Was there something in it? Well, before I reached my humble abode in Woodstock,
I had decided the fellow was talking shit. How many people fail at something
and try again and again, and then strike it lucky and make a pile of money? Or
destroy their reputation, only to bounce back and reinvent themselves? And what
about all the failed relationships? Christ, you don’t have to curl up and die
just because your partner has walked out on you, or kicked you out! No, that
man in the Kimberley bar was definitely talking a load of crap.
Like I
said, I was in my twenties then, and at the time it seemed obvious the man had
got it wrong. Now I am in my seventies and this notion that you only get one
shot at life can be interpreted differently. At 40 there is still time to turn
things around. But, at 70, if you think your life has been a disappointment,
there isn’t much you can do about it. Your mind and body are in decline and the
distractions that accompany old age, like mental and physical ill-health, sap
the energy needed to tackle some new enterprise that will be so successful you
will finally achieve the recognition you believe you deserve. Too late for
that, I’m afraid.
So, what
options are you left with? As I see it, there are two possibilities to choose
from. The first is to rewrite history. This would involve intentional
self-delusion starting at no later than retirement age because it takes a good
deal of practice to accomplish. It entails constructing a narrative in which
you are the leader, and everything that happened in your life was as you
planned it. You tell yourself and those around you a version of events in which
you are always in control. For example, instead of saying, ‘We went on a family
holiday to the Drakensberg,” you say, “I took the family away on holiday to the
Drakensberg.” To explain why you never owned a new car, you claim it makes
better sense to buy a second-hand vehicle. You don’t talk about retrenchment,
but rather refer to the time you decided to change careers. You have always
treated your employees fairly, which implies you once had a sizable workforce,
when in reality there was only ever a maid, and sometimes a gardener. Of course
it was a wise decision to downsize, etc. etc.
By putting
a spin on everything that happened to you over the years you can fool yourself
and some of those around you that you have led a meaningful life full of
purpose and accomplishment. This strategy works for some, but, for individuals
like me, it is a feeble subterfuge.
Instead of
pretending otherwise, I would prefer to admit that I have led a life of
mediocrity punctuated by a series of minor triumphs and disasters hardly worth
mentioning other than to amuse myself. This strikes me as a more realistic and
honest way to assimilate the memories of one’s past. It is also advisable, when
thinking about successes and failures, to bear in mind that heroes and
villains, millionaires and paupers all end up dead, and are oblivious of
whether they are celebrated and famous, honoured and admired, or despised and
maligned, or just ignored as nonentities, whose passing was as insignificant as
the squashing of a flea.
In the
sense that you only live once, the man in the Kimberley Hotel bar was right.

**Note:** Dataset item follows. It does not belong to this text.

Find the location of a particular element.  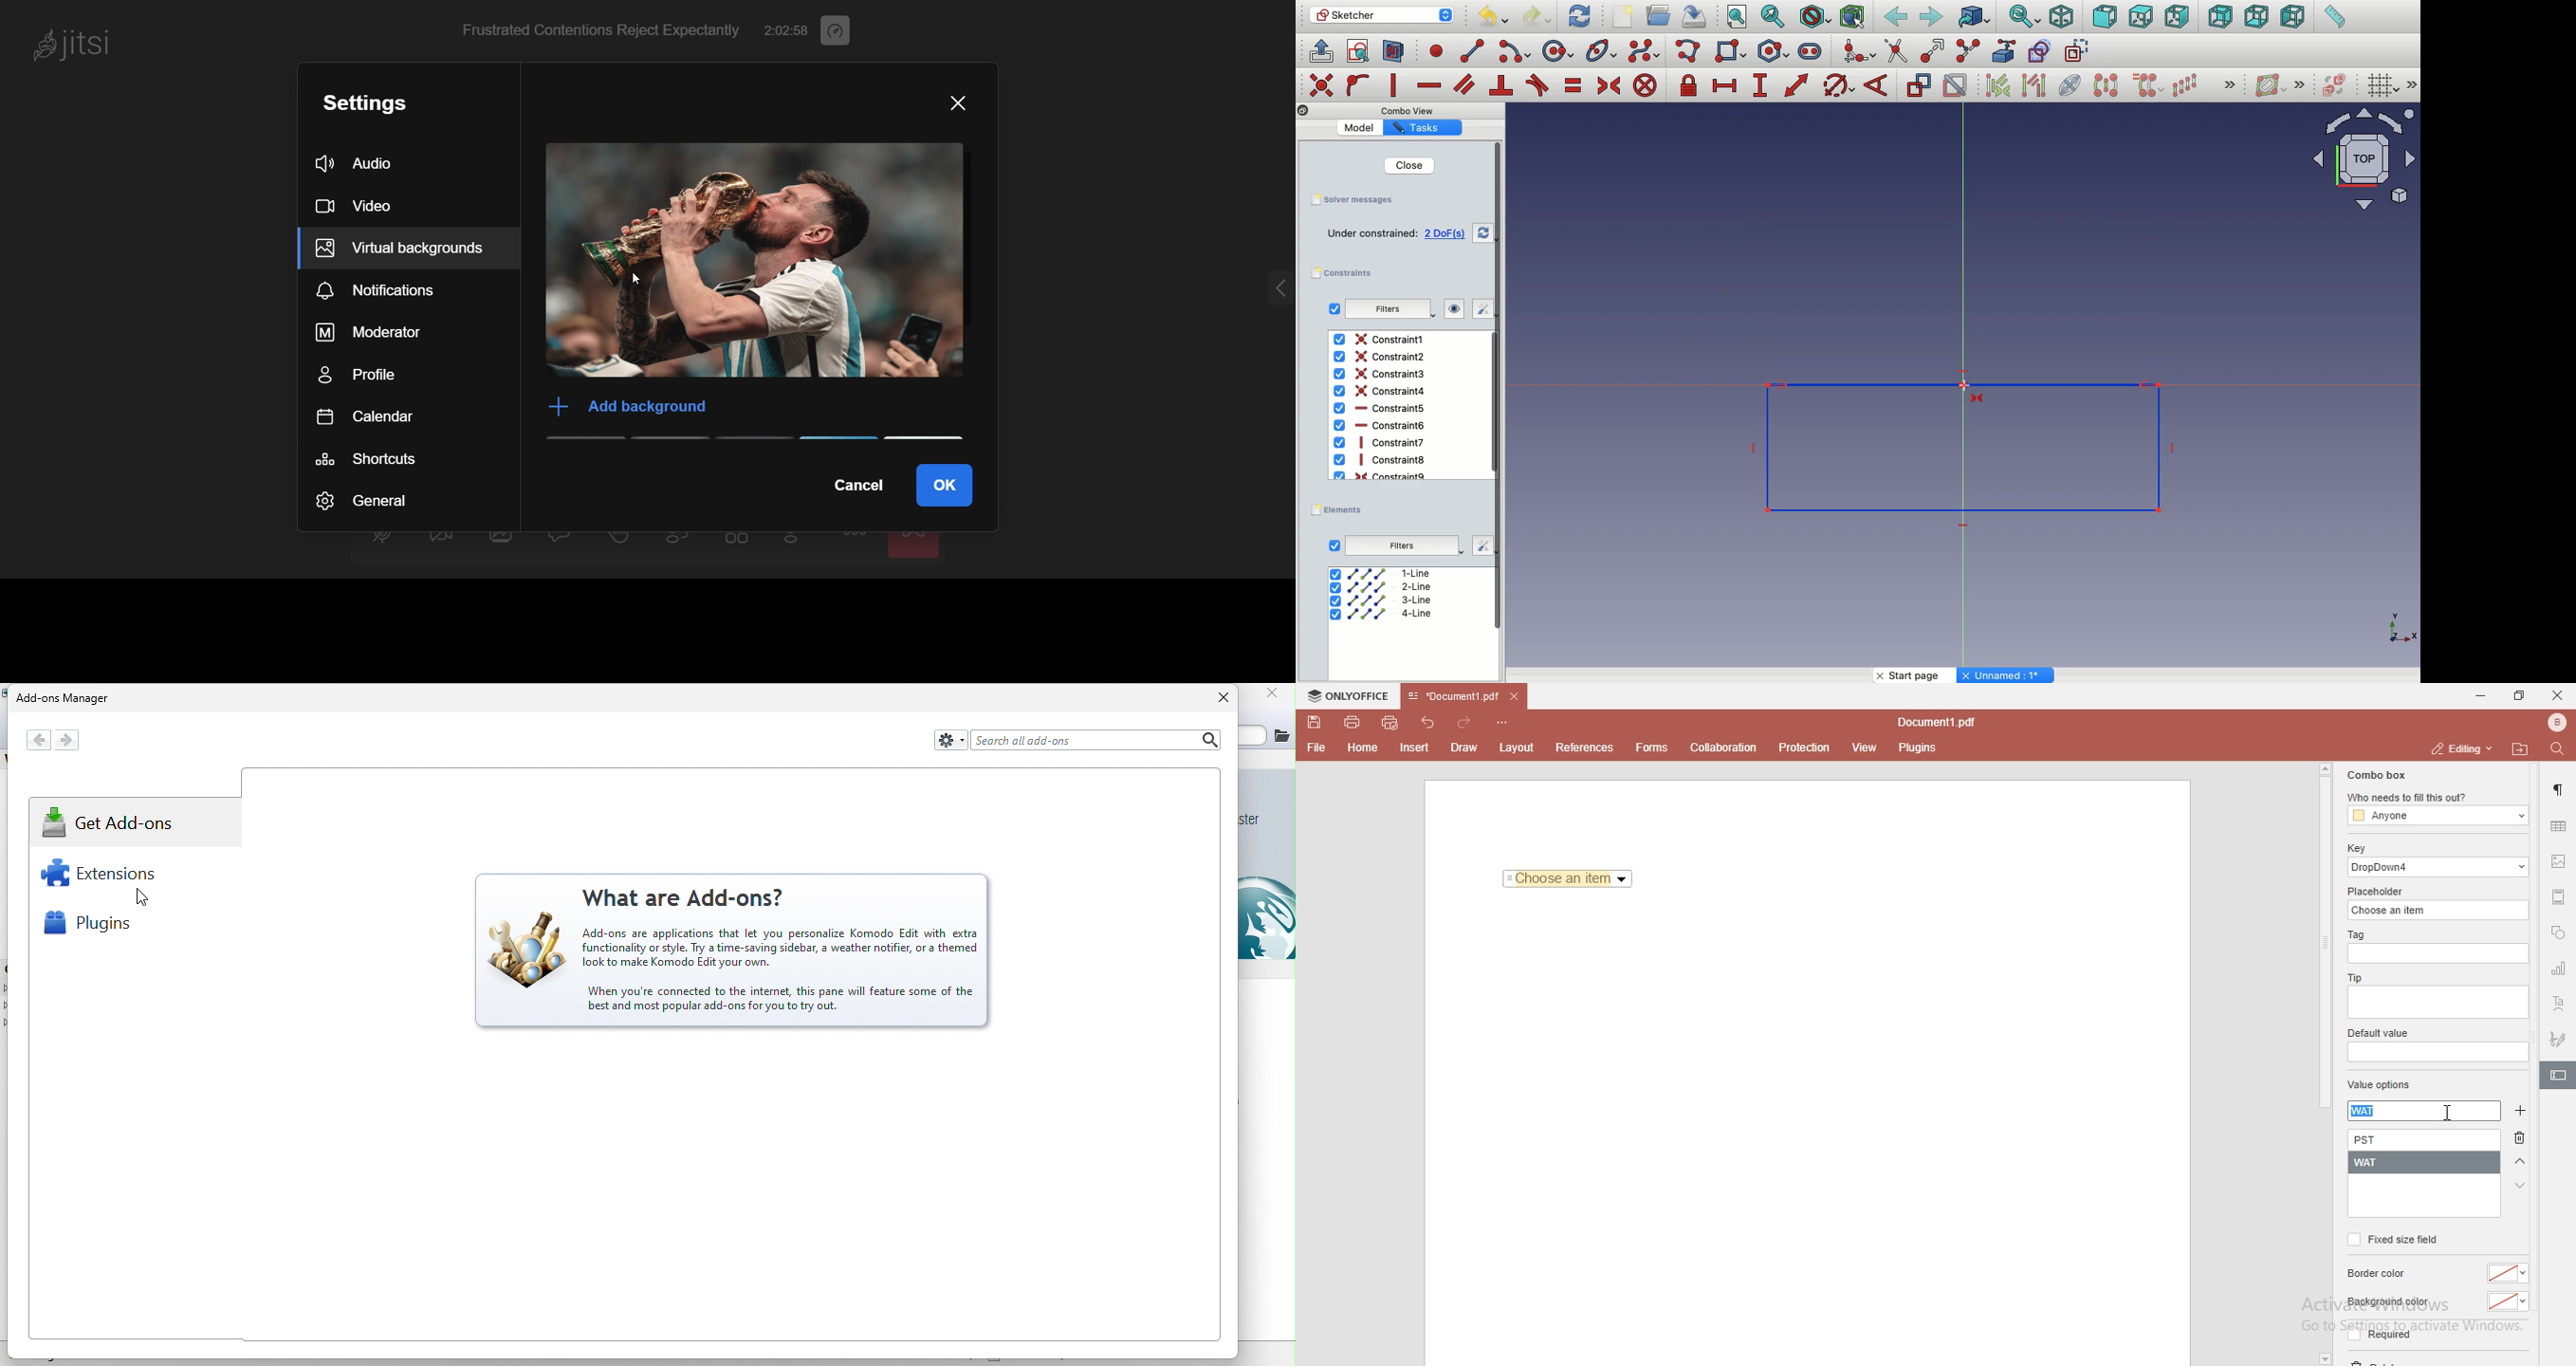

Bounding Box is located at coordinates (1852, 17).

What he failed to see, however, was that having fucked up was nothing
exceptional, and instead of feeling sorry for himself, he should have said,
“Look, I have screwed up, big time, but it’s no good crying over spilt milk,
and I must stagger on and try to enjoy this stupid life, and just treat it as a
sick joke, because if you cry, you cry alone; but if you laugh, the world
laughs with you.” He should have consoled himself with this kind of hackneyed
wisdom, as I do, and carried on with his meaningless existence. Which he
probably did. Unless he took one last shot.